START DATASET RECORDS

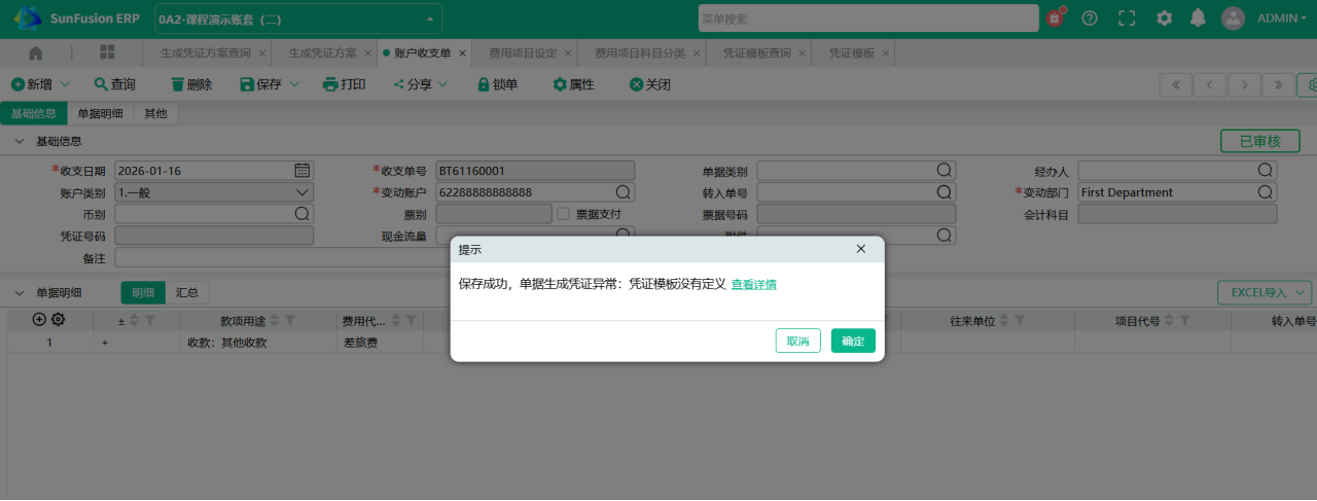Screen dimensions: 1317x501
Task: Click the 查看详情 link
Action: tap(754, 285)
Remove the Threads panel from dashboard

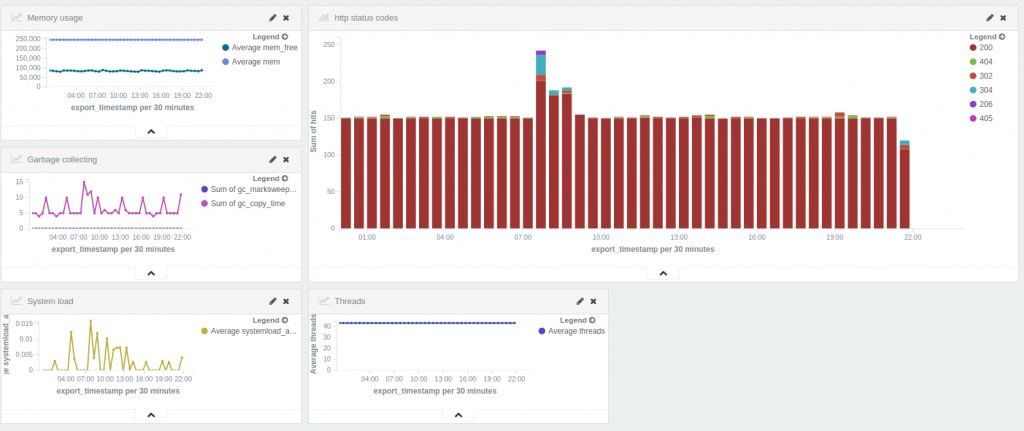tap(593, 300)
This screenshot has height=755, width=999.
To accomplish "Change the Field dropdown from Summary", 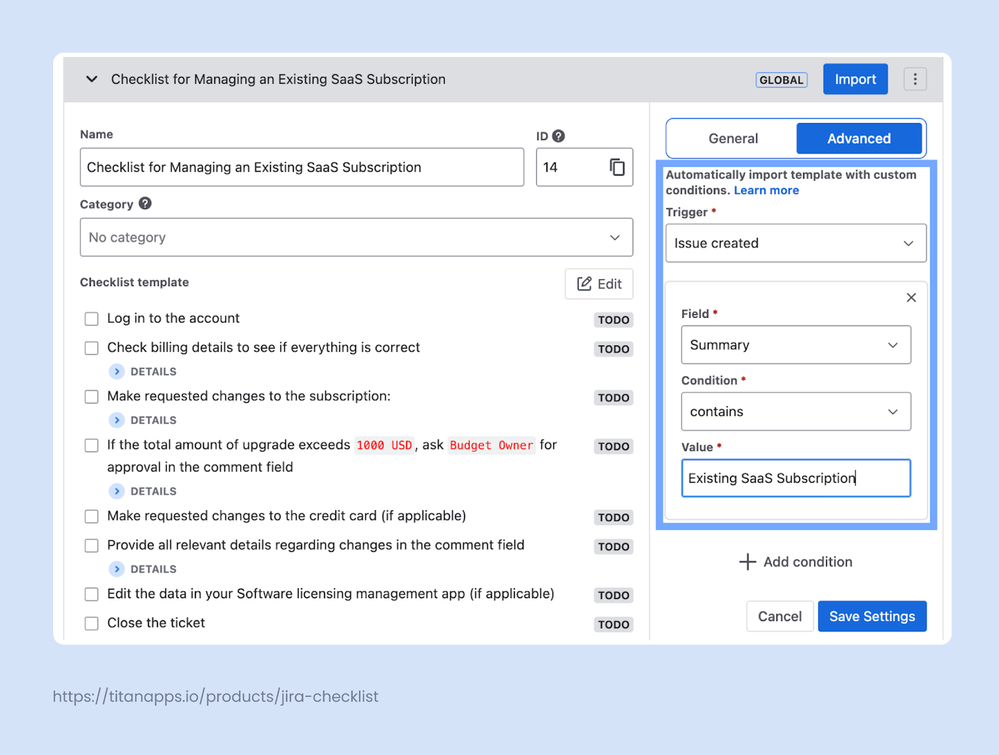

END DATASET RECORDS

PROBLEM
Reproduce verbatim, and only, the lines starting at the one that contains "This screenshot has height=755, width=999." and ending with the final line of the records; leave out the pictures.

OUTPUT OF THE EXERCISE
This screenshot has height=755, width=999.
To accomplish "Change the Field dropdown from Summary", 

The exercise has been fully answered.